• **EXCERPT PROVIDED**

You may find some trees, such as maples, elms, and birch, bleed heavily when they are pruned in late winter or early spring.  It’s best to prune these trees in midsummer.  But if you do have to do some damage control in spring, don’t worry, the sap flow will eventually stop.

Pruning Deciduous Shrubs:

Many of the reasons to prune trees also apply to shrubs.  Younger stems ( 2 to 5 years old) generally produce more flowers and/or fruit.  Removing thin, spindly growth tidies a plant’s appearance and reduces its size.  In addition, pruning out drab, older stems on plants like red- and yellow-twigged dogwoods allows for more vibrantly colored growth.  Most deciduous shrubs can be pruned drastically, if needed, to either rejuvenate or control the size of the plant.

Shrubs to prune now: Abelia, Barberry, Clethra, Cotoneaster, Crape Myrtle, Deutzia, Redtwig or Yellowtwig Dogwood, Itea, Potentilla, Rose Bushes (except climbers), Rose of Sharon, St. Johnswort, Smoke Tree and other summer or fall bloomers.

• **DATA EXCERPT**
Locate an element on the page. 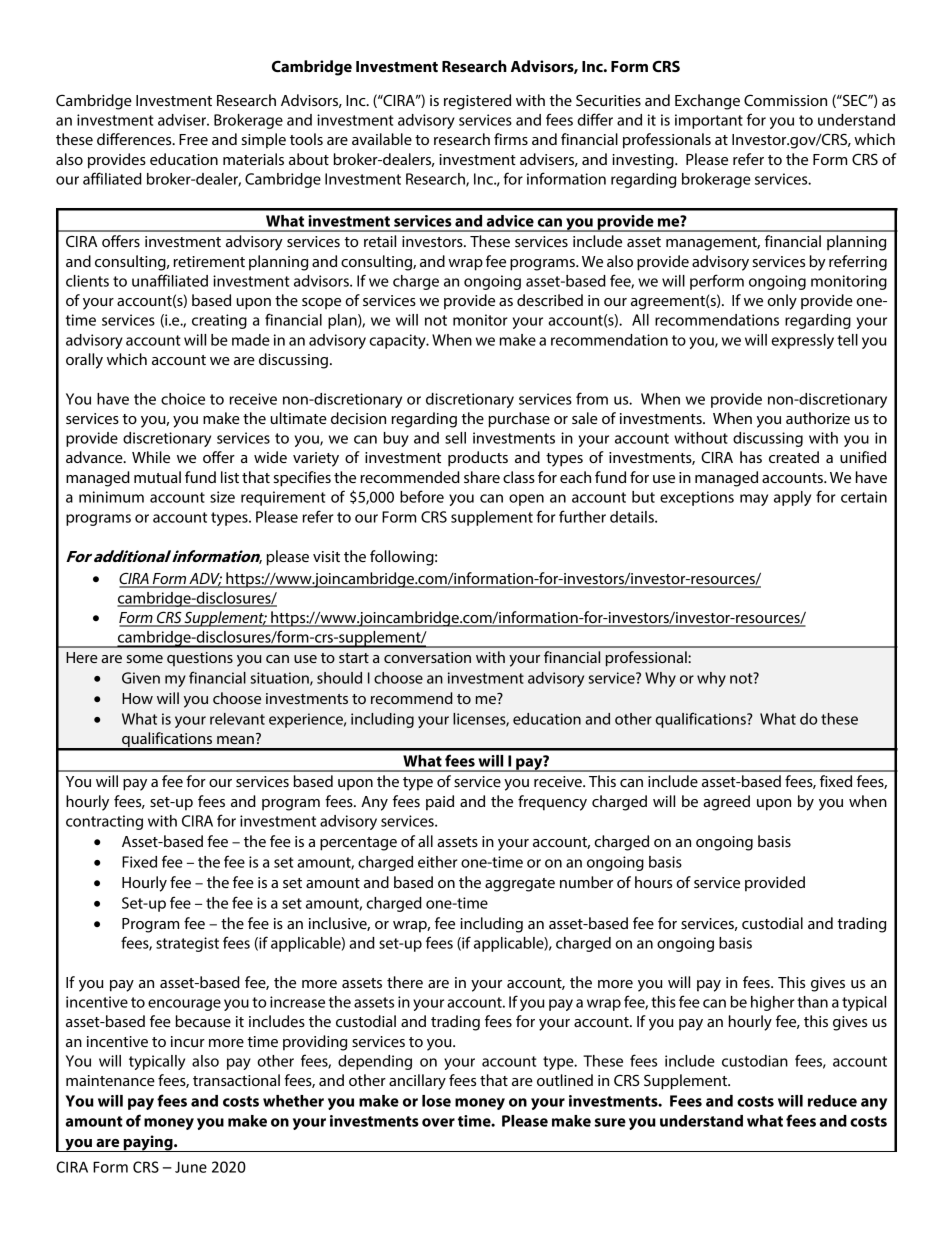 This image has height=1233, width=952. created is located at coordinates (794, 457).
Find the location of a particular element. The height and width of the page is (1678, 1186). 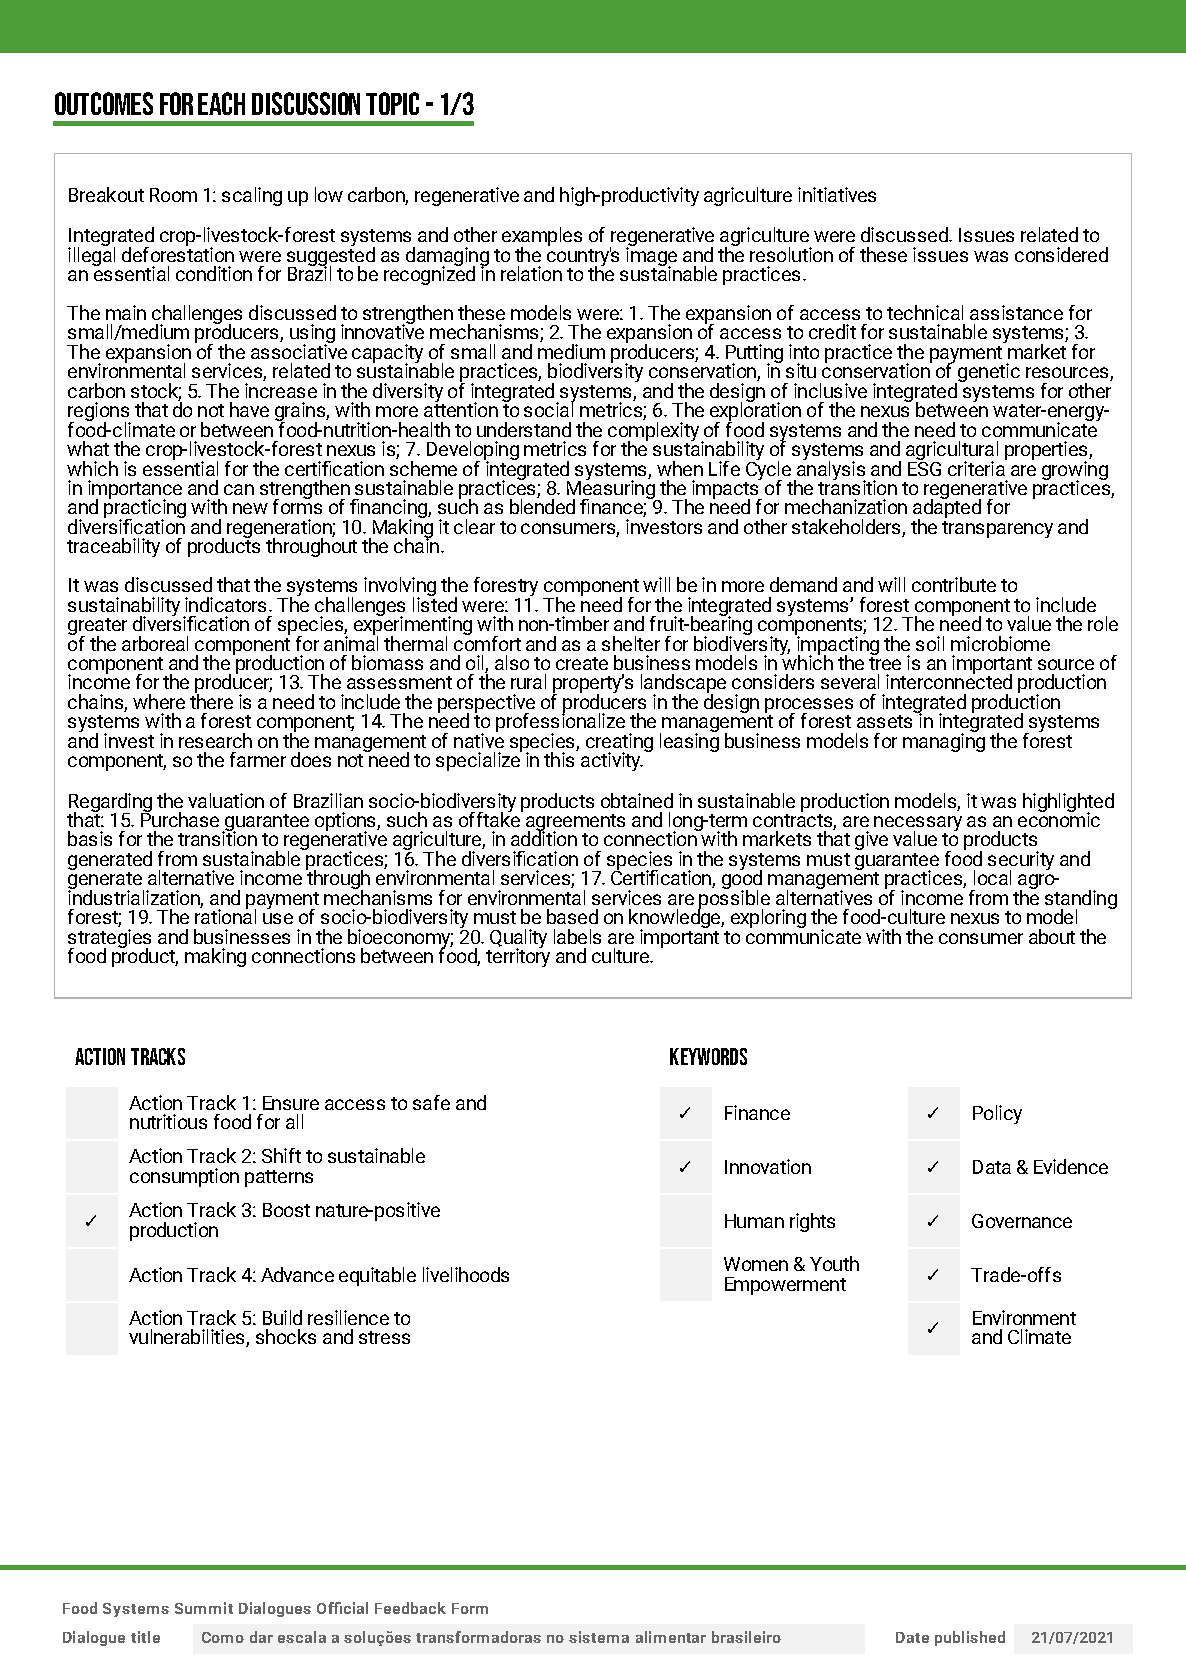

• **REQUIRED TASK A**
According to the pruning excerpt, why is midsummer the best time to prune maples, elms, and birch?
• **REQUIRED TASK B**
From the pruning excerpt, quote the stretch from "Many of the" through "or fall bloomers.".
The listing plays no part in this work.

• **REPLY A**
These trees can bleed heavily when pruned in late winter or early spring, so pruning them in midsummer is best.

• **REPLY B**
Many of the reasons to prune trees also apply to shrubs.  Younger stems ( 2 to 5 years old) generally produce more flowers and/or fruit.  Removing thin, spindly growth tidies a plant’s appearance and reduces its size.  In addition, pruning out drab, older stems on plants like red- and yellow-twigged dogwoods allows for more vibrantly colored growth.  Most deciduous shrubs can be pruned drastically, if needed, to either rejuvenate or control the size of the plant.

Shrubs to prune now: Abelia, Barberry, Clethra, Cotoneaster, Crape Myrtle, Deutzia, Redtwig or Yellowtwig Dogwood, Itea, Potentilla, Rose Bushes (except climbers), Rose of Sharon, St. Johnswort, Smoke Tree and other summer or fall bloomers.